- TEXT SECTION:
The church is dated 13th Century and has had it's main section turned into a handball alley.

In one small section of the church is the tomb of Brian MacGiolla Phadraigh Lord of Ossory.

Access - The tower is very visible from the M8.
Parking can be found in a couple of spots close to the site. 


Wednesday, August 30, 2017

Poulnabrone Portal Tomb

The world famous Burren County Clare has many fantastic sites but none more so than the stunning Poulnabrone Portal Tomb.

This tomb could probably lay claim to being the most photographed megalithic in Ireland.
The early morning of my visit (which was quite dull) saw two small buses and a couple of cars in the big spacious car park beside the site.

The tomb is perfectly set on a low circular mound of loose stones with the entrance to the tomb facing north.

The large thin capstone is close to 3.6 meters in length and 2.1 meters in width.
The portal stones are in and around 1.8 meters high.

Poulnabrone was excavated in 1986 and again in 1988.
The remains of 22 individuals which included adults children and infants were discovered.
The remains and other artifacts discovered allowed the tomb to be dated to approximately 3600 BC.

Access - The site is well signposted and has a large car park just off the R480.  


Monday, July 31, 2017

Ballybrit Castle

This is without doubt the most timely post I've ever done.

Starting this evening is the world famous Galway races.

Ballybrit Castle is located inside the racing circuit at Galway racecourse.

Not much is publicly known about the ruin.
What is know is that the castle is a de Burgo house.
Rectangular in shape the walls are said to be 1.5 meters in thickness.
The ruin rises to a height of 13.7 meters and is said to have a spiral like staircase inside.
Looking at the castle you are left in no doubt that this was a castle built to defend.

Access - As stated above the castle is on the grounds of Galway racecourse.

- GIVEN DATA:
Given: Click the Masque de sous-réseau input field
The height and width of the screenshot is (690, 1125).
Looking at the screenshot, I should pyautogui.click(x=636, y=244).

- TASK REQUIREMENTS:
[a] Transcribe the part of the historic sites text starting with "Starting this evening" and going on through "built to defend.".
[b] Turn the paragraph of the historic sites text that opens with "Poulnabrone was excavated" into a short bulleted list that keeps its main facts.
The lines that come after the historic sites text aren't needed for anything here.

- SOLUTIONS:
[a]
Starting this evening is the world famous Galway races.

Ballybrit Castle is located inside the racing circuit at Galway racecourse.

Not much is publicly known about the ruin.
What is know is that the castle is a de Burgo house.
Rectangular in shape the walls are said to be 1.5 meters in thickness.
The ruin rises to a height of 13.7 meters and is said to have a spiral like staircase inside.
Looking at the castle you are left in no doubt that this was a castle built to defend.

[b]
- Excavated in 1986 and again in 1988
- Remains of 22 individuals found, including adults, children and infants
- Remains and other artifacts date the tomb to approximately 3600 BC